Son histoire montre comment la participation des victimes à la justice transitionnelle en Colombie, même dans les cas où la vérité issue des enquêtes est partielle et dans le cadre d’un système dont la logique est de mettre au jour des schémas de macro-criminalité plutôt que de traiter les cas individuellement, a eu des effets intangibles, comme les aider à continuer à faire le deuil et à surmonter leurs douleurs intimes.

Un timing délicat

Au début, Abby se senti mise au défi par cette invitation. « Le moment était mal choisi », écrit-elle. « Assise sur le canapé de mon petit appartement loué [à Oakland, où elle était venue commémorer le 20e anniversaire de la mort de Terry], je me demandais : de qui se moquent-ils ? Les FARC ont assassiné nos amis et détruit nos familles. Le gouvernement colombien a attendu vingt ans, et maintenant il nous demande de poser nos questions ? »

Au bout d’un moment, elle relit la lettre. Un paragraphe retient particulièrement son attention. « Vous pouvez nous envoyer les questions que vous vous posez sur votre cas – la vérité exige cela – afin que nous puissions interroger les anciens combattants à ce sujet, dans le cadre des dépositions volontaires », lui a écrit Ana María Mondragón. Le fait qu’Abby demande alors conseil à Astrid Puentes, rapporteur spécial des Nations unies pour l’environnement et qui avait été, par coïncidence, l’ancienne supérieure de Mondragón au sein de l’ONG de défense de l’environnement AIDA, où toutes deux avaient travaillé sur le dossier des U’wa devant le système interaméricain des droits de l’homme, a peut-être aussi aidé.

Dans sa lettre, Mondragón explique qu’Abby peut participer de deux manières : elle peut envoyer un rapport relatant son expérience « avec ses propres mots », ainsi que tout document susceptible de leur être utile dans l’enquête ; et elle peut demander à être reconnue comme victime des FARC dans le cadre du « dossier 01 ». Elle explique également les particularités du modèle colombien : si les personnes considérées comme les principaux responsables de la politique criminelle des enlèvements reconnaissent leur responsabilité et disent la vérité, elles bénéficieront d’une peine plus clémente de 5 à 8 ans, dans un cadre non carcéral. Si elles ne le font pas, leur dossier fera l’objet d’une procédure contradictoire dans laquelle, si elles sont reconnues coupables, elles encourent jusqu’à 20 ans de prison.
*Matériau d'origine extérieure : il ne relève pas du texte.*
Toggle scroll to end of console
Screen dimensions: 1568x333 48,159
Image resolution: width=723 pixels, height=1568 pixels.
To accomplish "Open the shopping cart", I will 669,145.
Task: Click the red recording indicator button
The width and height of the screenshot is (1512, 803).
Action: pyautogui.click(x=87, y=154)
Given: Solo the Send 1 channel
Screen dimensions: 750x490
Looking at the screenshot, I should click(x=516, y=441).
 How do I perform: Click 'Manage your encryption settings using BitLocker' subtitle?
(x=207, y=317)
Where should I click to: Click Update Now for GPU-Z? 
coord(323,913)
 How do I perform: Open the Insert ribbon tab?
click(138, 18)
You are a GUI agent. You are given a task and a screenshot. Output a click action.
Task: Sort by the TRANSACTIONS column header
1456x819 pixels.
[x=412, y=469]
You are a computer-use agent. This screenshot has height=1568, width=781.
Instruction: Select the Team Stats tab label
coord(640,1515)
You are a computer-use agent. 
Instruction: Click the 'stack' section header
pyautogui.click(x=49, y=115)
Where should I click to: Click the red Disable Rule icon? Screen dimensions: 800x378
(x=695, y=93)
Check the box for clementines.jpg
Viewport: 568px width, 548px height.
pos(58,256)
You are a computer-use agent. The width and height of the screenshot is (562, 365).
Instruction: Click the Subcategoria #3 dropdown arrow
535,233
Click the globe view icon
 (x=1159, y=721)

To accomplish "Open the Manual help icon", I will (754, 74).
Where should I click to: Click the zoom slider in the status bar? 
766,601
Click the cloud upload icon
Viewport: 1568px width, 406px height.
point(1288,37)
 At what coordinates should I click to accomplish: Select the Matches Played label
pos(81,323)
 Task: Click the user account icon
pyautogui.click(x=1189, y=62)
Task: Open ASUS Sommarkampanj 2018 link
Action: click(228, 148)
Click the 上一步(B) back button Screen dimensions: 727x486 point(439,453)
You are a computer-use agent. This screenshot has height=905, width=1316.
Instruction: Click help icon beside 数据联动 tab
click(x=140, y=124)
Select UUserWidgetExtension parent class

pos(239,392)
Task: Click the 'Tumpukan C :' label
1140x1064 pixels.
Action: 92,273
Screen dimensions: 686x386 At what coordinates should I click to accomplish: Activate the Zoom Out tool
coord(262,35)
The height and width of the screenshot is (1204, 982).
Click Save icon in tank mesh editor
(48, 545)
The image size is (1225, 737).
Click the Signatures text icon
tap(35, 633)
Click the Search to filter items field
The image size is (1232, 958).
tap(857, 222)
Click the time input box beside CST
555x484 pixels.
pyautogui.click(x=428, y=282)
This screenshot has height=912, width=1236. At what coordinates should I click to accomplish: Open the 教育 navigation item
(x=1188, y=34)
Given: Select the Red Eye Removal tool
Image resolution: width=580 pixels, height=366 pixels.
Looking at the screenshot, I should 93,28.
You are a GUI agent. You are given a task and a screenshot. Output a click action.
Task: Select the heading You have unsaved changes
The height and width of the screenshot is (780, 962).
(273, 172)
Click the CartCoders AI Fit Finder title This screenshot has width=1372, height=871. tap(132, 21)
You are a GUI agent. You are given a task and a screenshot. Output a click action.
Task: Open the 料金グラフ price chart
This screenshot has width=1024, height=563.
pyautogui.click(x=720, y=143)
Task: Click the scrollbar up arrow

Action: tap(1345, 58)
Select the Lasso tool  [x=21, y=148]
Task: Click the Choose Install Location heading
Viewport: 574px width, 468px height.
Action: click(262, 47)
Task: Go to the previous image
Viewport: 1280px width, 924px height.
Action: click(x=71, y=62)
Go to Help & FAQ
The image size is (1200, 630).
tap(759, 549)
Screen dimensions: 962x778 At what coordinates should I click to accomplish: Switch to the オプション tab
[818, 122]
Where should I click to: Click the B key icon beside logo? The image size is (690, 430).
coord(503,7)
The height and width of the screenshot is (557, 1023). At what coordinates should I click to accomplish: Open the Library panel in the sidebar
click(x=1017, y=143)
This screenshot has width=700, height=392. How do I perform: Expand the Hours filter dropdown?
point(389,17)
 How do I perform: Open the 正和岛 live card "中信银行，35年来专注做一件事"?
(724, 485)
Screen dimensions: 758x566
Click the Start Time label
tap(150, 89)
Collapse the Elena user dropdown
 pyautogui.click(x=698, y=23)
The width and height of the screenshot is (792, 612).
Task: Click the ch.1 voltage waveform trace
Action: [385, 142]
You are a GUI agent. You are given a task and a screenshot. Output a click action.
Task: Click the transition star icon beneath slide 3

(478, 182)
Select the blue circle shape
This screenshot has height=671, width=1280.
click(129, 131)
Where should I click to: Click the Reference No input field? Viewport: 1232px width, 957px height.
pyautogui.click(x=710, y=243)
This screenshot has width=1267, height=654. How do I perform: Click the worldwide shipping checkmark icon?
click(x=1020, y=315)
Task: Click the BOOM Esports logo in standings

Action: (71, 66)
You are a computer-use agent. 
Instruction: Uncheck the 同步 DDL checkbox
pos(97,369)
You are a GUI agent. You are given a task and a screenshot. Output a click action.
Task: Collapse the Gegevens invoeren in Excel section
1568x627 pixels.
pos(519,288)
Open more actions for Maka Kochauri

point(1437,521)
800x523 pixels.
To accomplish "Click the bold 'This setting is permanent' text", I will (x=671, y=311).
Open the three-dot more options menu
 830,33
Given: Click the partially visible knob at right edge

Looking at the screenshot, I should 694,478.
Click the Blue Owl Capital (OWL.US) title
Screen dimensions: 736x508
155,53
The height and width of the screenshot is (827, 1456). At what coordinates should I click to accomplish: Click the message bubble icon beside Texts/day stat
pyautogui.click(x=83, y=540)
Abby Reyes, une proche de victime d'enlèvement par les FARC, en Colombie, témoigne devant la Juridiction spéciale pour la paix (JEP). Photo : portrait d'Abby Reyes en 2024.
Abby Reyes vit aux États-Unis, d’où elle a participé en tant que victime accréditée à la procédure menée par la Juridiction spéciale pour la paix (JEP) en Colombie, deux décennies après que son petit ami ait été kidnappé et assassiné par la guérilla des FARC dans le nord-est du pays en 1999. Photo : © JEP

« Nous n’avons que des lettres d’amour »

Une semaine plus tard, Abby répond. « Je souhaite participer aux deux procédures que vous décrivez », écrit-elle, ajoutant que la mère de Terry est également d’accord et demande à être représentée par elle devant la JEP.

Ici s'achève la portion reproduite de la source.